1c heavy cream
5 tbsp duck fat
1½ c white sugar
¼ c corn syrup
3 tsp fleur de sel (salt)
2 tsp vanilla extract or one vanilla bean
dash of bourbon
- Line a loaf pan or square/rectangular cake tin with oiled greaseproof paper.
- Gently melt duck fat & cream on the stove or microwave, set aside.
- Put corn syrup, sugar and enough water to just moisten the sugar in a deep saucepan (it bubbles when you add the fat). Boil without stirring until the mix reaches 320f.
- Take sugar mixture off heat, slowly pour in melted cream/fat mix and stir. Return to heat and cook until it hits 250f. If you prefer your caramels firmer, go to 260f.

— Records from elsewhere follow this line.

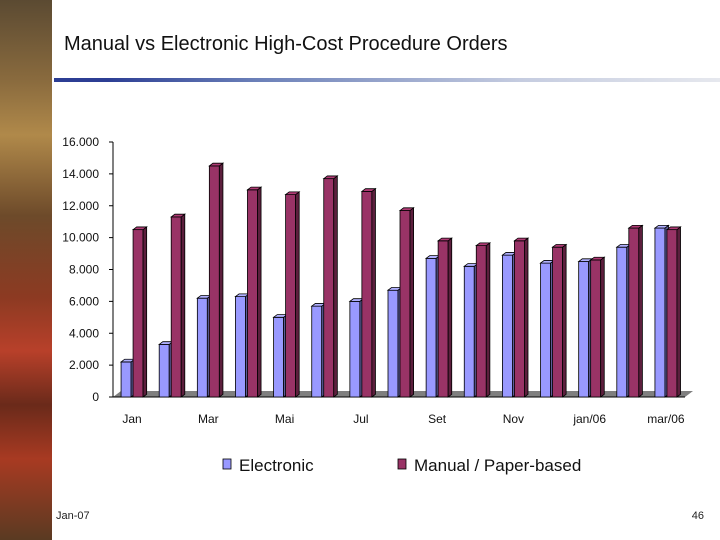 Image resolution: width=720 pixels, height=540 pixels. What do you see at coordinates (589, 419) in the screenshot?
I see `x-tick-label: jan/06` at bounding box center [589, 419].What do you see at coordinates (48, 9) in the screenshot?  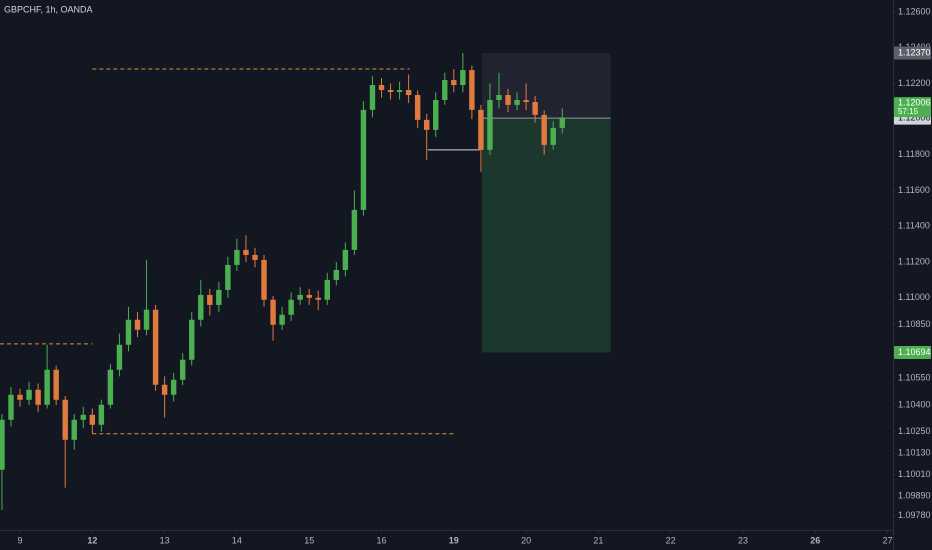 I see `chart-title: GBPCHF, 1h, OANDA` at bounding box center [48, 9]. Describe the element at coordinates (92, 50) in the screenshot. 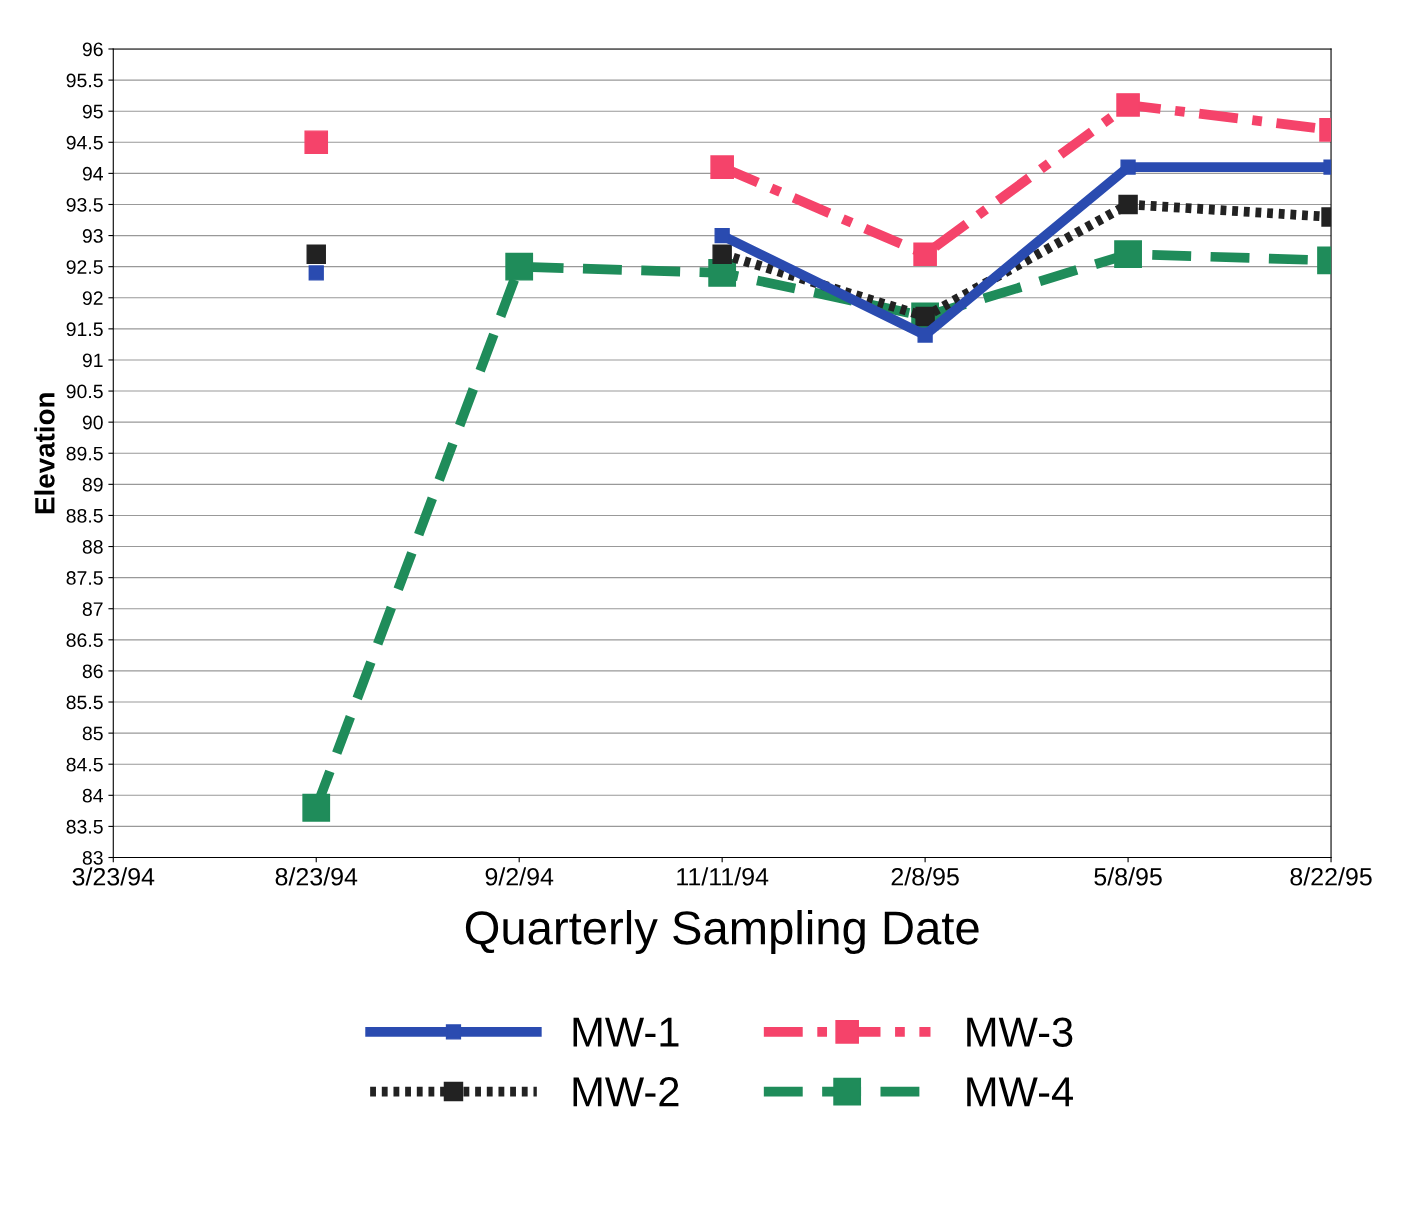

I see `y-tick-label: 96` at that location.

- When it comes to temp, remove from heat, quickly stir in bourbon, vanilla and half the salt, then pour into waiting pan.
- After 10-20 mins, sprinkle remaining salt over the top to garnish.
- Once cool (at least two hours), cut into squares and wrap in pieces of greaseproof paper. You can run a knife under hot water or spray with oil to help cut through the block.
- The caramels are quite soft from the duck fat. They can be stored in the fridge and will soften within 10 mins once removed.